Authored By: Sibabalwe Ngubentombi
University of Free State
Introduction
In South Africa, although stokvels may be overlooked, they generate approximately R50 billion annually. Roughly 40 percent of the population, that is about 11 million people, rely on stokvels to cushion themselves from poverty and financial exclusion. Stokvels are financial clubs that function as saving schemes or credit associations, that are commonly run by the economically marginalized people and low-income earners as an attempt at cushioning poverty as well as to curb financial exclusion. Overall, the regulatory framework that governs stokvels in South Africa is limited and underdeveloped. This essay provides a holistic definition to stokvels, discusses the shortcomings and strengths of the regulatory framework governing stokvels in South Africa, provides suggestions on how the regulatory framework governing stokvels can be improved, and provides concluding remarks.
A Holistic definition of stokvels
A stokvel is a saving or investment scheme in which the members agree on an amount that each member must contribute regularly, and later the funds are distributed to the contributing members equitably and rotationally. Although this definition expresses the certain behaviors and characteristics of stokvels, it is narrow since not all stokvels distribute their funds amongst members; some stokvels invest the funds for the benefit of the members instead.
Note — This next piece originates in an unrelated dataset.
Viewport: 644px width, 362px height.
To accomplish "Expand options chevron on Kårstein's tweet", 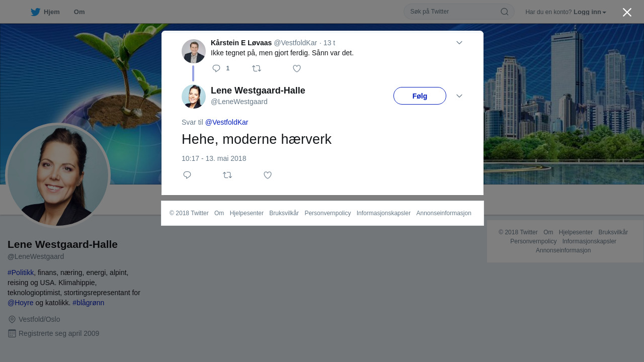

They are known as rotating savings and credit associations globally, formed by individuals who come to an agreement to save collectively. They may also be described as informal groupings where people who posses the same vision conclude an agreement to contribute a fixed monetary amount into the scheme either weekly or monthly. However, the definitions above exclude formal stokvels and do not adequately capture the depth and complexity of stokvels.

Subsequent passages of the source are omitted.